There's more history than that, and some people claim Robert and Dutch stole money. What really happened is their business failed, like so many others, and they couldn't pay their creditors, which included in part the “bankroll investors” in their site. This doesn't upset me much, and wouldn't even if I'd lost money myself, because there are serious risks in putting your money into anything (including your mattress — after all, the currency could always suffer mass-inflation now that the gold standard only exists in history books). Of the risky places to put your money, poker sites have always been one of the most dangerous.
That aside, I'm glad that Robert did the right thing with the source code, even if it is only marginally useful. Companies that fail should always do this with their software. Otherwise, it sits and bit-rots on hard drives in warehouses. I'd like to see someone use the software to study the code base to look for errors and mistakes that could have caused games to be run incorrectly. It would be a useful service to the industry and of historical interest in considering the questions of how likely it was that software problems caused any incorrect game play in the early days of online poker.
However, we have another hoop to jump through before that can happen. Those of you that know something about Open Source and Free Software will notice that Robert did not actually DTRT here, because he failed to put a proper license notice on the software indicating what license it is under. I've written to Robert and explained this to him and encouraged him to put the GPL on it. Update: Robert decided to license the software under a GPL-compatible license (a modified BSD) and has updated the SVN repository with the licensing information.
(My clueful readers will note that since the server code clearly includes Poker Source, that it would be a GPL violation for Robert to release the rest of the server software under a GPL-incompatible license. You'd of course be right, but it's much better if we get clarity from Robert on the front end on his own accord. Ok, everyone, now you know how boring my day job is and why I don't keep a journal about it. :)

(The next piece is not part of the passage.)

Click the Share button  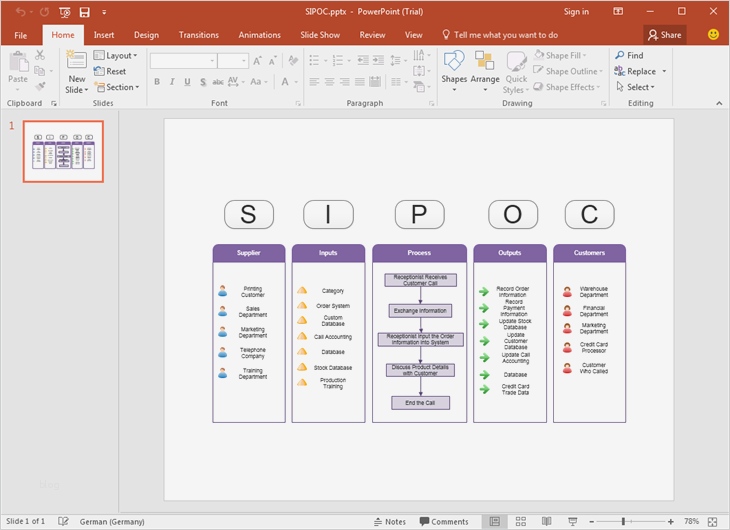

I should, since I'm talking about Open Source and Free Software online poker, put in a strong plug, as always, for my great friends over at Mekensleep who are the authors of Pok3d. I haven't played their site yet because it's a 3D only client and I don't have a machine to run it on (I use only laptops and extremely old server hardware in my personal life), although they're working on a mundane 2D client like we're used to on other sites. Of course, I can't buy in now either because I live in the USA. But, I encourage my non-USA readers with 3D-capable hardware to give it a go!